- _What is expected_
Each line from the one containing "This screenshot has" through the last line of the data below should be printed exactly, please, with any pictures omitted.

- _Data provided_
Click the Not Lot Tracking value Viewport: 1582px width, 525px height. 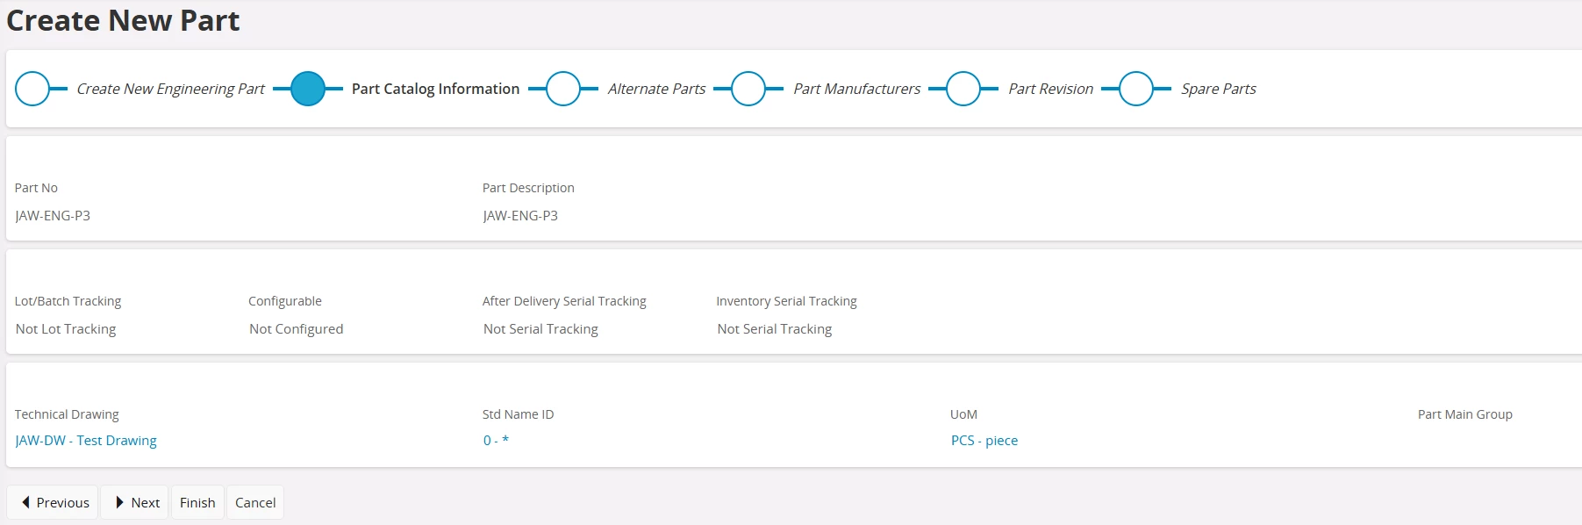coord(66,329)
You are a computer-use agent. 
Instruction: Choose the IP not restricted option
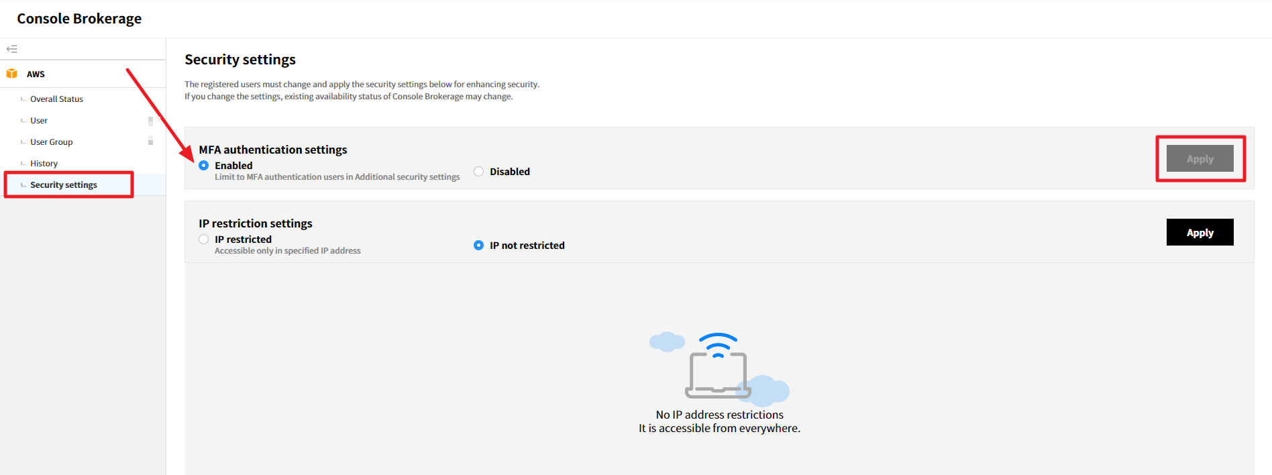(478, 246)
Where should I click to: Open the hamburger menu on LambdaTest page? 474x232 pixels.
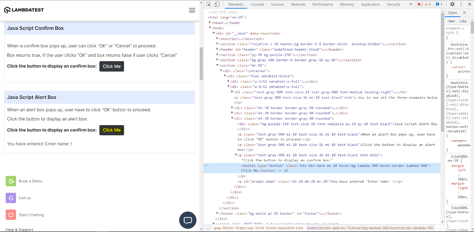click(x=192, y=10)
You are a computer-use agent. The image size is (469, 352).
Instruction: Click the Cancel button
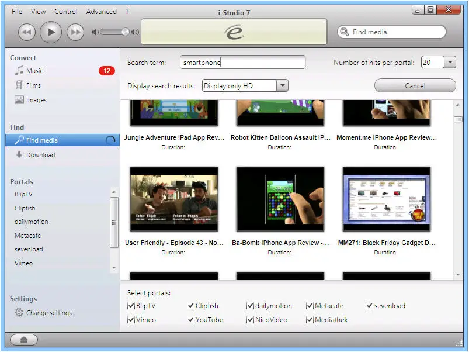[x=415, y=86]
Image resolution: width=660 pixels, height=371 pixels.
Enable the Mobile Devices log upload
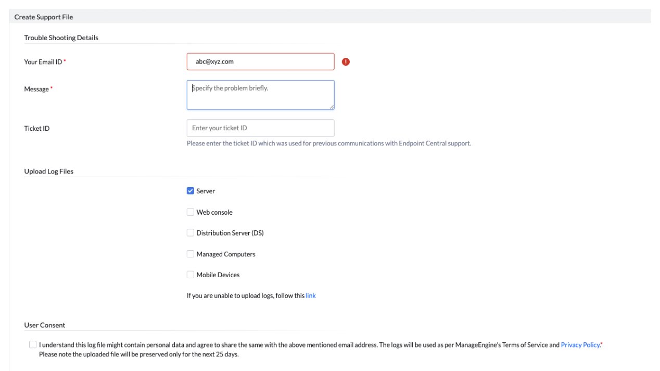pyautogui.click(x=191, y=275)
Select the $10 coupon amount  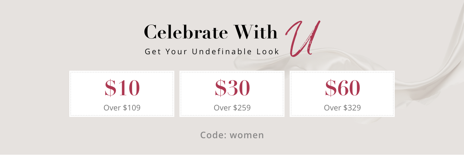[x=122, y=88]
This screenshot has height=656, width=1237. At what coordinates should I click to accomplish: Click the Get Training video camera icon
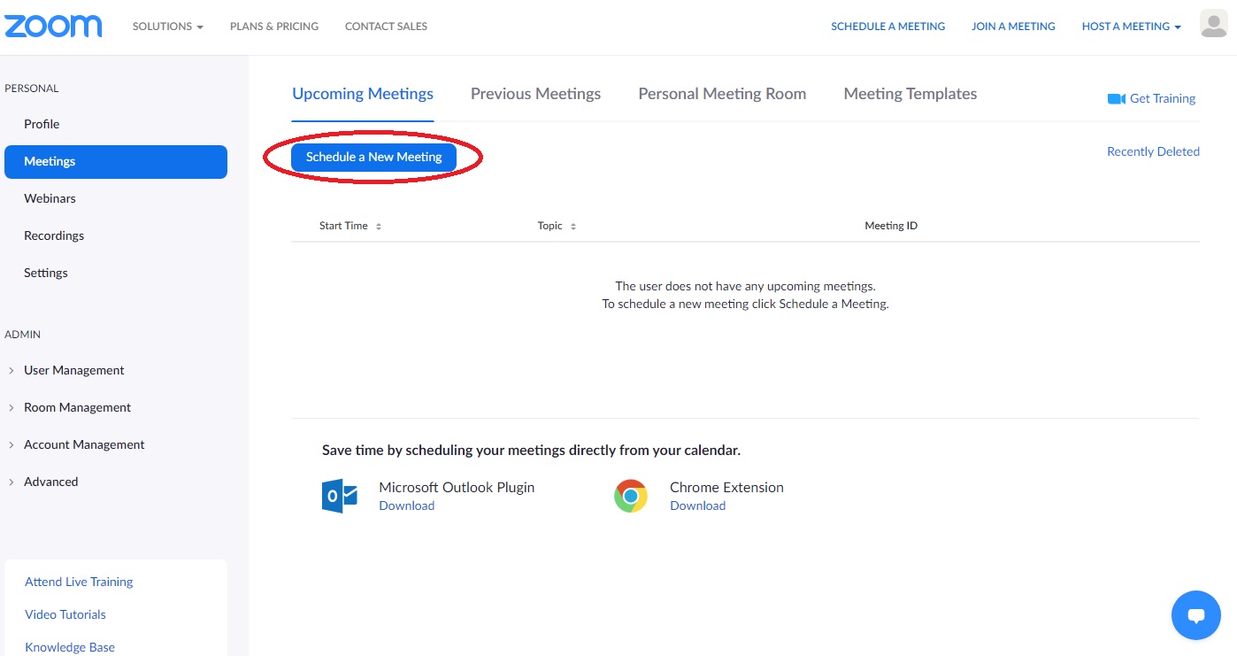1116,98
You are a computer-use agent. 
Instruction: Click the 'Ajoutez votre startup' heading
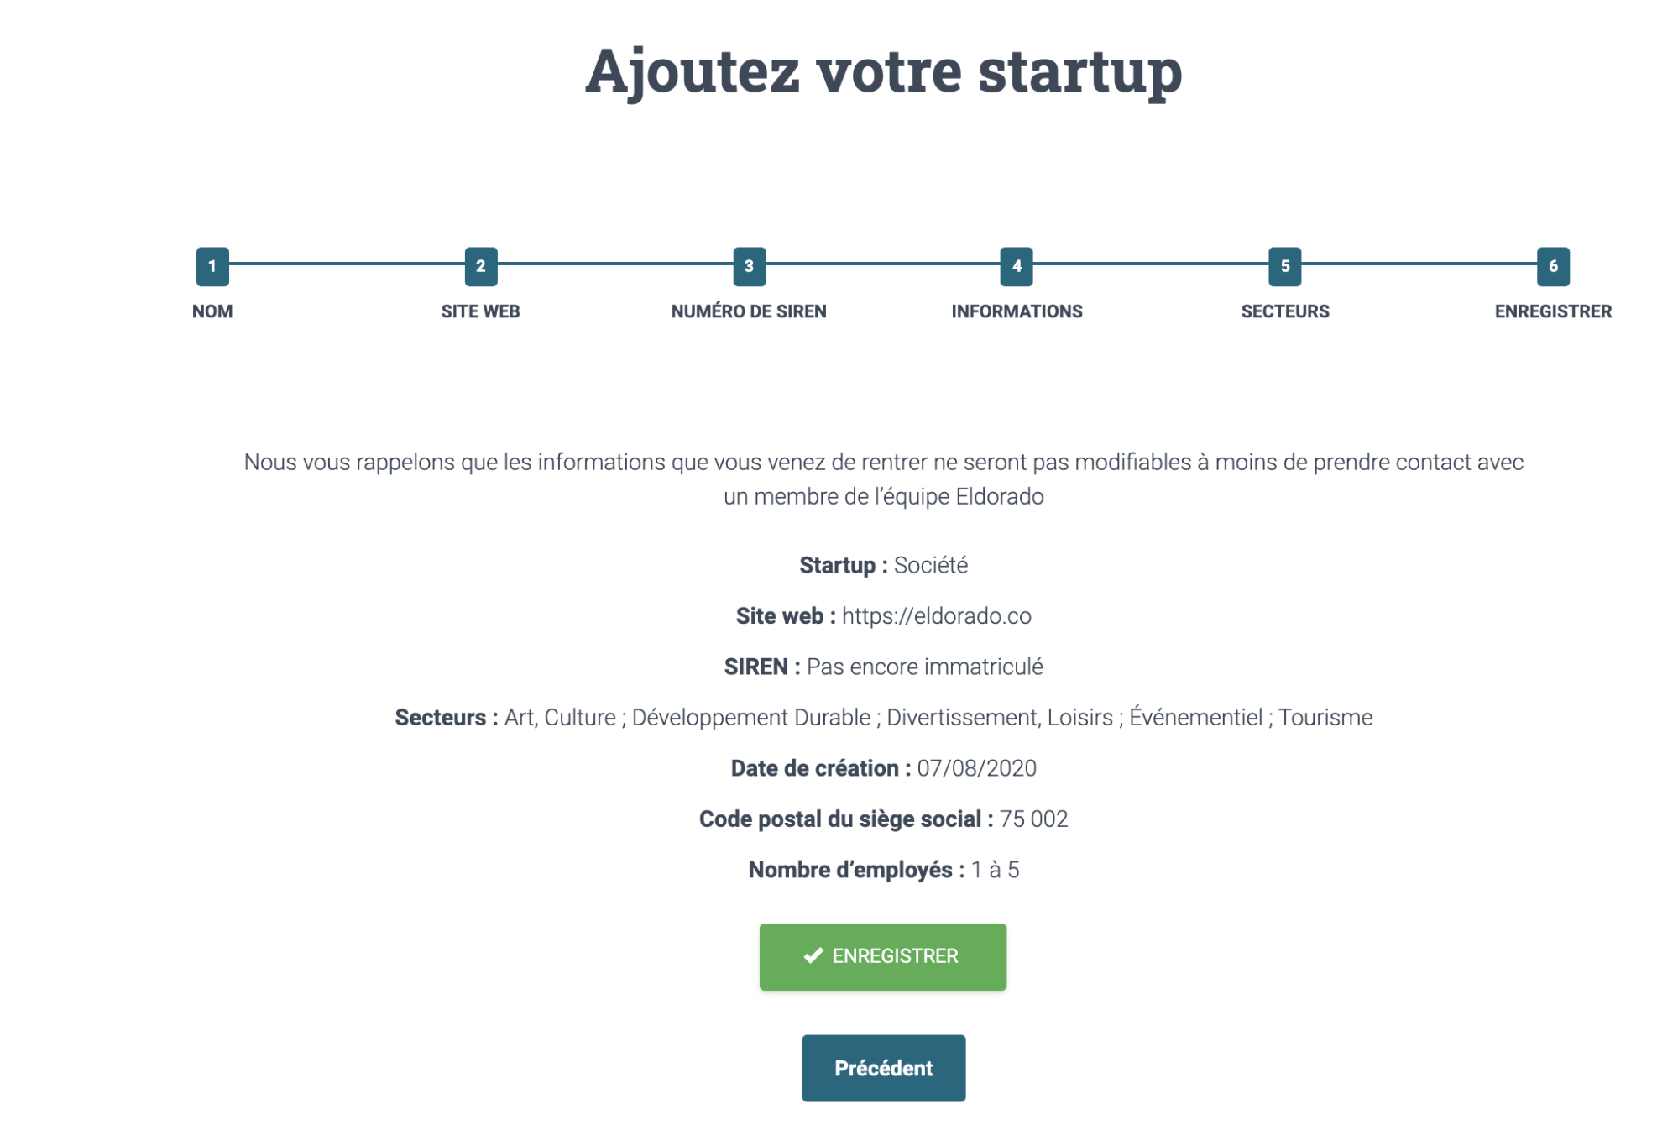[x=883, y=72]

- _Answer to this problem_
This screenshot has height=656, width=1237. At what coordinates should I click to accomplish: Click the Get Training video camera icon
1116,98
You are a computer-use agent. 
Instruction: Click the 'Ajoutez votre startup' heading
[x=883, y=72]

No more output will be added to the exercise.